Elle porte plusieurs chapeaux qui attisent la curiosité : autrice, artiste de cirque ainsi que marraine d’allaitement et aide natale. En fait, Geneviève Drolet, également maman, semble s’abreuver directement à la source de la création. Mais avec son nouveau roman, Tirer la lune, elle s’aventure en eaux plus sombres, laissant le deuil planer sur sa protagoniste. Étienne est une femme, une sage-femme qui revient à sa première formation pour devenir l’infirmière à L’Isle-Verte. Insulaire, elle affronte un triple deuil : celui d’un enfant, d’un conjoint et d’une relation inexistante avec son beau-fils. Ce dernier vient la rejoindre sur l’île, ravivant les cicatrices et forçant la parole. Une plongée lumineuse — on vous l’assure — au cœur de la maternité, de ses défis et de ses beautés.
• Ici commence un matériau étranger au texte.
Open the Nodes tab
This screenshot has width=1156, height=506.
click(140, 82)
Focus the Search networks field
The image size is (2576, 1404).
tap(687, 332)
Vous abordez la question du deuil d’un enfant de quatre mois, et rares sont les romans qui font une place à cette thématique, ou à celle de la périnatalité. Pourquoi avoir voulu aborder de front le deuil du conjoint, de même que celui d’un bambin?
J’ai écrit ce roman alors que mon premier enfant venait de naître. J’ai découvert la maternité avec lui, et bien sûr, j’ai été subjuguée par mon nouveau rôle, par la responsabilité de garder en vie un être humain. J’en parle beaucoup dans mes carnets Les acrobaties domestiques sortis cet hiver.

Mon conjoint était déjà papa de deux jeunes filles. Elles adoraient leur nouveau petit frère et demandaient souvent de le prendre dans leurs bras. Parfois, un frisson me parcourait. Non seulement j’avais peur que quelque chose arrive à ce petit être, mais en plus, je songeais à toute l’implication d’un accident dans la vie de mes belles-filles. Je leur faisais confiance, mais j’avais de bonnes discussions avec mon conjoint sur nos peurs, sur la prise de risques, etc. La relation belle-mère/beaux-enfants a aussi été le vecteur de beaucoup de questionnements par rapport à l’attachement, à l’autorité, à l’amour, aux liens familiaux. J’ai réalisé en ayant mon premier enfant, à quel point la femme de mon père (ma deuxième maman), a fait preuve de générosité et de bienveillance envers moi, et que le rôle de belle-maman n’était pas une évidence pour moi. J’ai aussi compris que mon conjoint agit souvent en tampon entre ses enfants et moi, comme si je n’arrivais pas tout à fait à savoir quelle est ma place dans leur vie, quel est l’impact ou quelle est l’influence que j’exerce sur eux.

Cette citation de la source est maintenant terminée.